■ **EXERCISE INSTRUCTIONS**
Copy out, word for word, the part of the material that opens at its very start and closes with the line containing "Action: 78,336", including both ends.

============================================================

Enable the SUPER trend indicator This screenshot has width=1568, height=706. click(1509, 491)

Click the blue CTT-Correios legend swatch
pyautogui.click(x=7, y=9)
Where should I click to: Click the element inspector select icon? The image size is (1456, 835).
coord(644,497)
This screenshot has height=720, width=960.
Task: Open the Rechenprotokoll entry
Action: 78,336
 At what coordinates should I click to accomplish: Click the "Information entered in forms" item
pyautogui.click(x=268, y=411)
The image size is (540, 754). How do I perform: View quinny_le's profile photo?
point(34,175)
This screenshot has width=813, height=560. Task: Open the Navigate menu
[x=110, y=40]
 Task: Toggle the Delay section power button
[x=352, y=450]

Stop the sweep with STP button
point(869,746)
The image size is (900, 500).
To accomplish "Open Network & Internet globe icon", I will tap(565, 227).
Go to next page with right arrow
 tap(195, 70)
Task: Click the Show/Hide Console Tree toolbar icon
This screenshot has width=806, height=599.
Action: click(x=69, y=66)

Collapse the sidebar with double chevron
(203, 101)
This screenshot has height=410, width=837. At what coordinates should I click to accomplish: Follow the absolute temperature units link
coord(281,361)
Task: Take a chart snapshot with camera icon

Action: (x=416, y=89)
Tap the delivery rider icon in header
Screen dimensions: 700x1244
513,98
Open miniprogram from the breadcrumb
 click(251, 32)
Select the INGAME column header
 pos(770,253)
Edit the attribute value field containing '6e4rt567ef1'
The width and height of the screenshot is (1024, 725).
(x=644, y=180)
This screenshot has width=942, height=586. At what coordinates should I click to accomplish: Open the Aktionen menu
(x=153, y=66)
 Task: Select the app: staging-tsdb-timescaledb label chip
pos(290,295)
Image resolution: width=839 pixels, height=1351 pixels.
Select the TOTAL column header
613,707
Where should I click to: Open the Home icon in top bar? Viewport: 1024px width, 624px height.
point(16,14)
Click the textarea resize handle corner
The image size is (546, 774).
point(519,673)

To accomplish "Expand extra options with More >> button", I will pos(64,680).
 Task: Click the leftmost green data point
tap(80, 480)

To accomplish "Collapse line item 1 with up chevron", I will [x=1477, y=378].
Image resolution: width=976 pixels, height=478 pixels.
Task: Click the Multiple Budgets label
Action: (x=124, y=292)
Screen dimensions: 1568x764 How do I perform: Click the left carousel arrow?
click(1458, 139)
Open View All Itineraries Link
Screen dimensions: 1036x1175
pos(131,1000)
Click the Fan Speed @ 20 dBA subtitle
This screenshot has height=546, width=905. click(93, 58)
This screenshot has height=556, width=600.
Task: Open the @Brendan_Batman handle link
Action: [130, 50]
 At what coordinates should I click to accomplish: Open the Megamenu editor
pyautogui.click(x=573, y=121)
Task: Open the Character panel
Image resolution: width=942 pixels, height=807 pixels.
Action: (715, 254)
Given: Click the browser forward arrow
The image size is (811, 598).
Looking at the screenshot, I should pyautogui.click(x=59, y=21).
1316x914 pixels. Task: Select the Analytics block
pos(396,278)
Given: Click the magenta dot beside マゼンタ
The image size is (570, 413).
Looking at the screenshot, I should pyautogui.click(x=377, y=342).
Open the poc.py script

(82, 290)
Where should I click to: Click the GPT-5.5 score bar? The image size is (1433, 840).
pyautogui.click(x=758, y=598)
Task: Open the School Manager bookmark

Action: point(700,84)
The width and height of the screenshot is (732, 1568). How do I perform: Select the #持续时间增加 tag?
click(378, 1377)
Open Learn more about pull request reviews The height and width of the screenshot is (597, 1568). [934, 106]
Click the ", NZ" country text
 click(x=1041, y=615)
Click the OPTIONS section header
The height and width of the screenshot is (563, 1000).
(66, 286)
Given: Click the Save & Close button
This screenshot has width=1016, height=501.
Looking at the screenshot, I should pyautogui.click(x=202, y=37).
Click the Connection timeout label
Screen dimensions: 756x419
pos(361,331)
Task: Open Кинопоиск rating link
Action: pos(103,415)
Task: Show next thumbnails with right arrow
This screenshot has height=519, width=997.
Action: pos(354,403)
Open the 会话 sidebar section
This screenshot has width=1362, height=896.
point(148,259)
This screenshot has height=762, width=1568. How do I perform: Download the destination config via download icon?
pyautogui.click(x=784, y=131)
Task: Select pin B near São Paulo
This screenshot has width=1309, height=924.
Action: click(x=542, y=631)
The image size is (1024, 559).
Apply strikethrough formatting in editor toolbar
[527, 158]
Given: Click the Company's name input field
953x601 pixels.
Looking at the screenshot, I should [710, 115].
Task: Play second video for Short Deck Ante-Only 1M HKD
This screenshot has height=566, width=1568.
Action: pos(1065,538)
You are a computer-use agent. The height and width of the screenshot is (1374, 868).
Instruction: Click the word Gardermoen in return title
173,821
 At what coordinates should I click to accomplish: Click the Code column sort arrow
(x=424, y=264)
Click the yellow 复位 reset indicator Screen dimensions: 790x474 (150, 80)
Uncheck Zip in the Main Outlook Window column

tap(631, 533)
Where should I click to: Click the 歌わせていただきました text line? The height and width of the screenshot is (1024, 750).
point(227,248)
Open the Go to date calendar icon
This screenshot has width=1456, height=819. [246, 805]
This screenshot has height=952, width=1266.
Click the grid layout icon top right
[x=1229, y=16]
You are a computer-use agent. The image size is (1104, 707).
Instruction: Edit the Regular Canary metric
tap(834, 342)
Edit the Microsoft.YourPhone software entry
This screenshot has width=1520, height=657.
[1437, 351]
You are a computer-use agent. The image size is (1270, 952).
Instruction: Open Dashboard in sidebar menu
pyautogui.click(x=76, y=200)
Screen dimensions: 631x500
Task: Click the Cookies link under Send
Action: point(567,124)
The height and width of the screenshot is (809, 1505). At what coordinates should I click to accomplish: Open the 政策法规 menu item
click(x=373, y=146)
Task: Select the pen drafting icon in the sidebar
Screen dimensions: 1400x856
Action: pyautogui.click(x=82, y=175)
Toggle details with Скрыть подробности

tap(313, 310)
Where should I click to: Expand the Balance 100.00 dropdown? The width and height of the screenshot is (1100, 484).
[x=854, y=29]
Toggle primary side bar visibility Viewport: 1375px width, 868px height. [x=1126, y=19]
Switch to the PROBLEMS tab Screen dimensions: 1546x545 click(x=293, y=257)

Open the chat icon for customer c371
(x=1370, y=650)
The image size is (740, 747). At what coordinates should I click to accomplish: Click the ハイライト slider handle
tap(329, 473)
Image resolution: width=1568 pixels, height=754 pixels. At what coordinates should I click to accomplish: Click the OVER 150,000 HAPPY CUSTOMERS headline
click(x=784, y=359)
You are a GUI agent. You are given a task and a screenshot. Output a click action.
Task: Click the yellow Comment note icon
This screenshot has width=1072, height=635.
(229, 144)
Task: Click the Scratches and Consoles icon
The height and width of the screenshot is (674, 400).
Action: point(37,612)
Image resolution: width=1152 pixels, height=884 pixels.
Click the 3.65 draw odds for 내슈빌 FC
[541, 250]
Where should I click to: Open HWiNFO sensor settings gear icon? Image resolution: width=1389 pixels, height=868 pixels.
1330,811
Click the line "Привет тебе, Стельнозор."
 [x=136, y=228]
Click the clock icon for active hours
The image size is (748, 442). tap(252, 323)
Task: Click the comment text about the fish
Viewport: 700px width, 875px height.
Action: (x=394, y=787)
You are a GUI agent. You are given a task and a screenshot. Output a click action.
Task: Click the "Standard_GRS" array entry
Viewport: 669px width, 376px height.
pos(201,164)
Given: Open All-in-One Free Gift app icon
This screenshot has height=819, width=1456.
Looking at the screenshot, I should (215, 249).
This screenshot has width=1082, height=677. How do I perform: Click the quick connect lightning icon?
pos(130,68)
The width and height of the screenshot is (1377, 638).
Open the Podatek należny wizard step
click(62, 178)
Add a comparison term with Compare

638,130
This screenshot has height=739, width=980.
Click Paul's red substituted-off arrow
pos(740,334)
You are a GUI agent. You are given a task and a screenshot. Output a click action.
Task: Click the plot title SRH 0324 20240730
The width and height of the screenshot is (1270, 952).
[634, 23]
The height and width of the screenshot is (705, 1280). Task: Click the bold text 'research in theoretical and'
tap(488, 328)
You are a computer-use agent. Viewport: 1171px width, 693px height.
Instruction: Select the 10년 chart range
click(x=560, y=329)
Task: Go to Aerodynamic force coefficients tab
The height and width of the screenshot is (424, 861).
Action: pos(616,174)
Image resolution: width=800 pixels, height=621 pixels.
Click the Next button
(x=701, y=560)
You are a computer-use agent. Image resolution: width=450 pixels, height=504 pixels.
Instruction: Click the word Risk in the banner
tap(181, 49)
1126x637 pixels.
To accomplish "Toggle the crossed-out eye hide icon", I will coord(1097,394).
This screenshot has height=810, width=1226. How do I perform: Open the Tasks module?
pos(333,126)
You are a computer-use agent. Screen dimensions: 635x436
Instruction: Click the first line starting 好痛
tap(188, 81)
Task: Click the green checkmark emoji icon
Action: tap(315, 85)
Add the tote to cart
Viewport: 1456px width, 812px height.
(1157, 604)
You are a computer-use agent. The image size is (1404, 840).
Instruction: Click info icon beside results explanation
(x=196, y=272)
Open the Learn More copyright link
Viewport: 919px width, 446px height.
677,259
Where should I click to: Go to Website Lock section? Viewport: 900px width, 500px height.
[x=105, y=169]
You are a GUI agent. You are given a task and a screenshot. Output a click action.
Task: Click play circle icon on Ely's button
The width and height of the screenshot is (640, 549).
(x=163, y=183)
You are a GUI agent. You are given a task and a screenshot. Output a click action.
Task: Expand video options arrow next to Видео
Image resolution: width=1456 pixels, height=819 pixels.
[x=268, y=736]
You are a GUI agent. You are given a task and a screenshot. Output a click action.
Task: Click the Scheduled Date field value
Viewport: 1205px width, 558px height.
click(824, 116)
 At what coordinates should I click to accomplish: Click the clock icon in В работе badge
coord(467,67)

============================================================

■ **COMPLETED EXERCISE**
Enable the SUPER trend indicator This screenshot has width=1568, height=706. click(1509, 491)

Click the blue CTT-Correios legend swatch
pyautogui.click(x=7, y=9)
Where should I click to: Click the element inspector select icon? The image size is (1456, 835).
coord(644,497)
This screenshot has height=720, width=960.
Task: Open the Rechenprotokoll entry
Action: 78,336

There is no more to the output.